# Just wondering if anyone can relate!



## Raturday (May 26, 2012)

My rat Zoey loves to do two things and I was wondering if she's a special rattie or if anyone elses rats do this 

One, she actually bruxes back to me when I make my impression of bruxing. I'll brux, then a few seconds later she will do it back, and we can keep going back and forth for a good minute. It's so cute! None of my other rats do this.

Another is that when she marks me, she actually comes back and cleans it up, lol.. She'll mark on my hand or arm, then turn around and come back and lick it up as if she's saying sorry, I'll clean that up for you! Hahah.

Anyone else have rats that do this?


----------



## elliriyanna (Jul 27, 2011)

I have never heard of rats doing these things  she sounds like a special girl. My girls just love marking me lol


----------



## amyk2978 (Jul 26, 2012)

My old boy Cheech used to brux back to me when I bruxed at him too  Never used to clean up after himself though!


----------



## Nauseum (Mar 3, 2012)

When I have my two girls out sometimes one will mark me and if the other is right behind her she will clean it up. Vice versa for both rats. The bruxing things sounds soooo fricken cute though!


----------



## Munchie (Mar 13, 2012)

Nope! My ratties have never done this, it sounds absolutely adorable though


----------



## Raturday (May 26, 2012)

My boyfriend always insists that Zoey is way smarter than other rats and sometimes I think so, but then again, all rats are smart to begin with 
She is a very special little rattie. She's the most outgoing and loves to run around my room, but she always comes back to lick me and make sure I'm still there.
She also chases my hand around and plays with me, hehe. She's too adorable.


----------



## Cupcake&Candy (Jun 5, 2012)

*Kind of ...*

My little girl Cupcake will make a bruxing noise when I'm hand-wrestling with her on the bed; then she runs around in circles like crazy. It cracks me up that she's so rowdy & playful, like a tiny puppy.
Gotta love their expressions.


----------



## rhodri (Jul 16, 2012)

My friend was making bruxing noises to my rat booboo and she started doing it back, she's never done it again though hehe. The same rat does clean up after herself but she always tries to lick my face and my mouth afterwards too


----------



## Raturday (May 26, 2012)

rhodri said:


> My friend was making bruxing noises to my rat booboo and she started doing it back, she's never done it again though hehe. The same rat does clean up after herself but she always tries to lick my face and my mouth afterwards too


LOL, goofy ratties.


----------



## EndlessDream (Jul 9, 2012)

My Martin is a licker, and he does the same thing! Marks on me, on an object... and then he'll turn right around and start to lick it up again. The licking is what won my heart at the pet store.


----------



## Egween (Jul 9, 2012)

My Bailey boggled for the first time today! He was laying in his hammock and when I started talking to him he began bruxing like crazy, then boggling! He did it for a good 3-4 minutes with me just talking to him. ;D <3 
(Sorry, had to share with someone who gets it. The boyfriend said, "cool." Then went back to eating.)


----------



## cagedbirdsinging (May 28, 2012)

Raturday said:


> Another is that when she marks me, she actually comes back and cleans it up, lol.. She'll mark on my hand or arm, then turn around and come back and lick it up as if she's saying sorry, I'll clean that up for you! Hahah.
> 
> Anyone else have rats that do this?


My Asa does this!

Ratties have the cutest quirks.


----------



## Babs (Jan 26, 2012)

That's adorable! My rats have their own quirks, but I'm not sure I've got any willing to clean up their own scent marks, much as I wish my boys would... 

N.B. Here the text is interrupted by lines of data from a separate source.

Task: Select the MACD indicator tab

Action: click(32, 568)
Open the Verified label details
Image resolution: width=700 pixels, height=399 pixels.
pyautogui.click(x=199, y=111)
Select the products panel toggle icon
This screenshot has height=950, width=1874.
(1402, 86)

Jessica has the most adorable quirks though. She free ranges for a good portion of the day, and so she knows that when I'm eating that's her cue to hop onto the table and steal food. She'll also obsessively steal regular and green teas, but she doesn't like coffee. And if at any point someone stands to go to the bathroom upstairs, she literally bounces across the carpet and scales their leg, crawls straight up the shirt, and onto their shoulder so that she can go with. 

Their weird habits are what really endears them to me!


----------